WORK ITEM - Return, word for word, every line starting at the line with "Task: Click the 16:53 time axis label" and ending at the final line of the entries; skip the pictures.

Stored items

══════

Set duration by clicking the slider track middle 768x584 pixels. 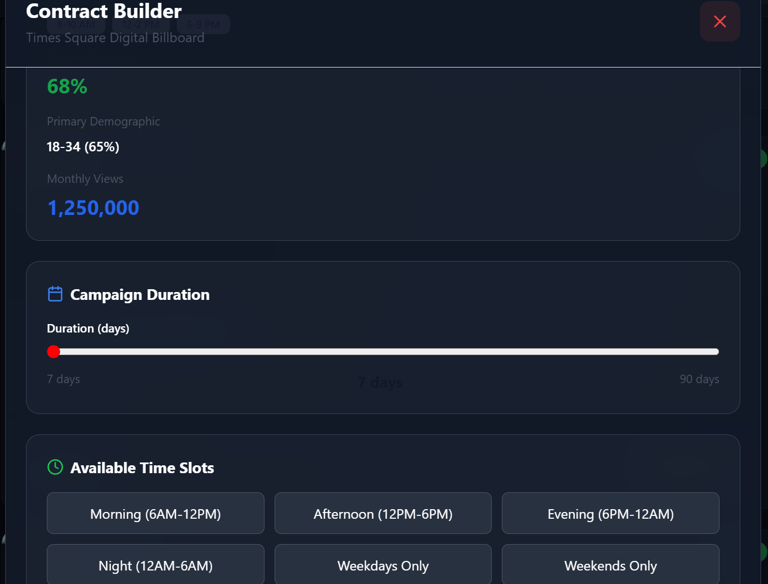386,352
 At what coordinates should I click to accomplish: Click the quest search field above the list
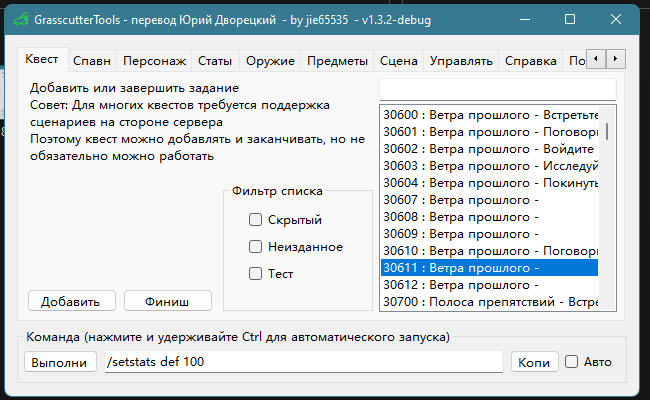point(497,90)
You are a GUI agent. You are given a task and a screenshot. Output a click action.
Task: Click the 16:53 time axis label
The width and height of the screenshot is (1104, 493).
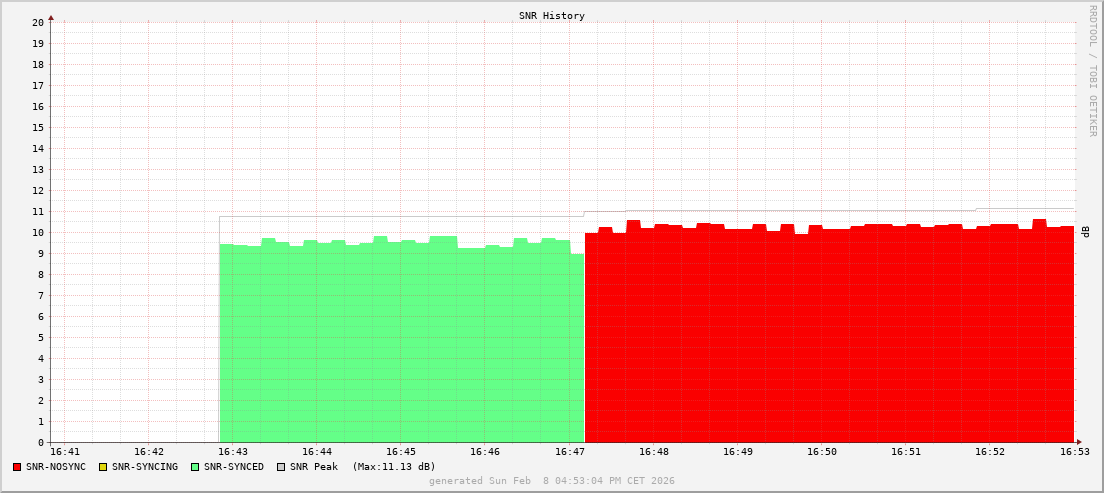point(1075,453)
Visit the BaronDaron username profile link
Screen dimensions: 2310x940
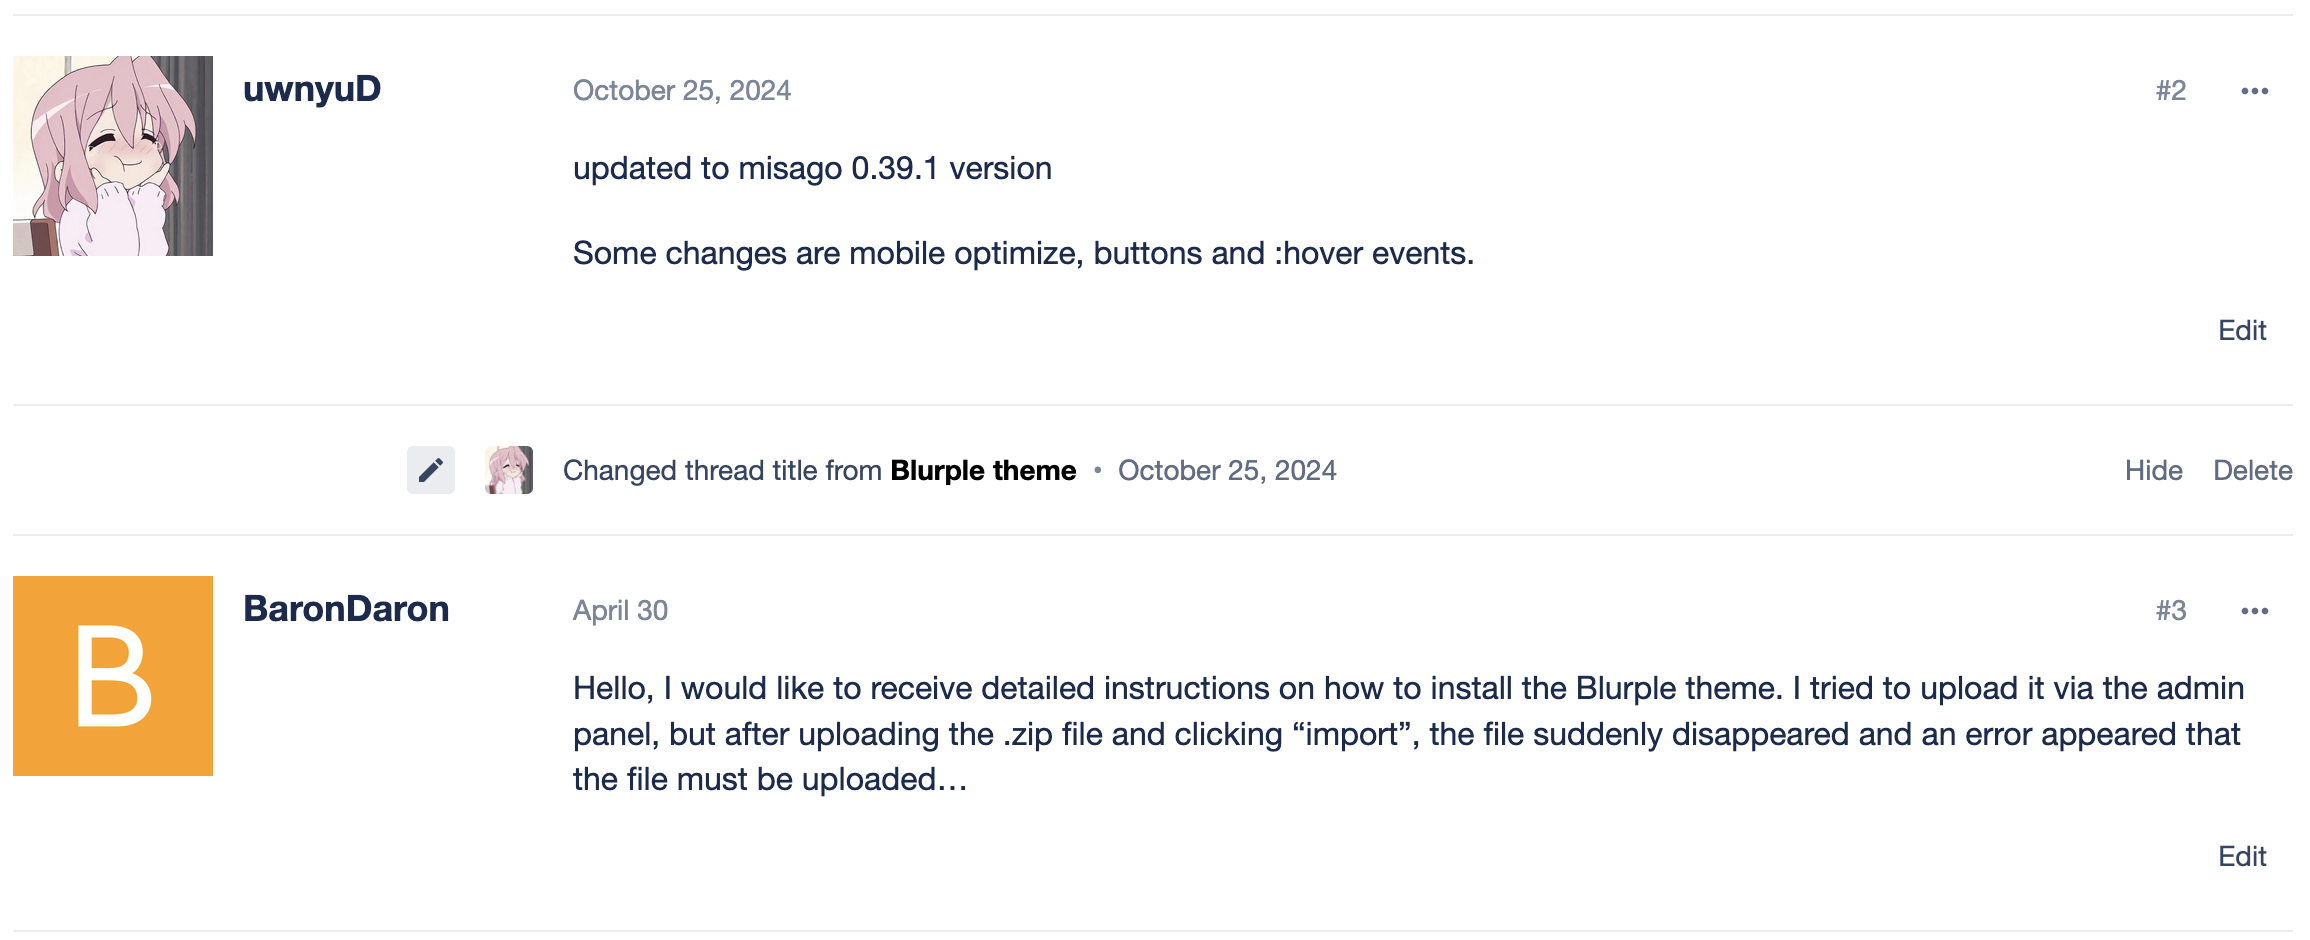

══════

REPLY -
Task: Click the 16:53 time axis label
The width and height of the screenshot is (1104, 493).
point(1075,453)
Visit the BaronDaron username profile link
Screen dimensions: 2310x940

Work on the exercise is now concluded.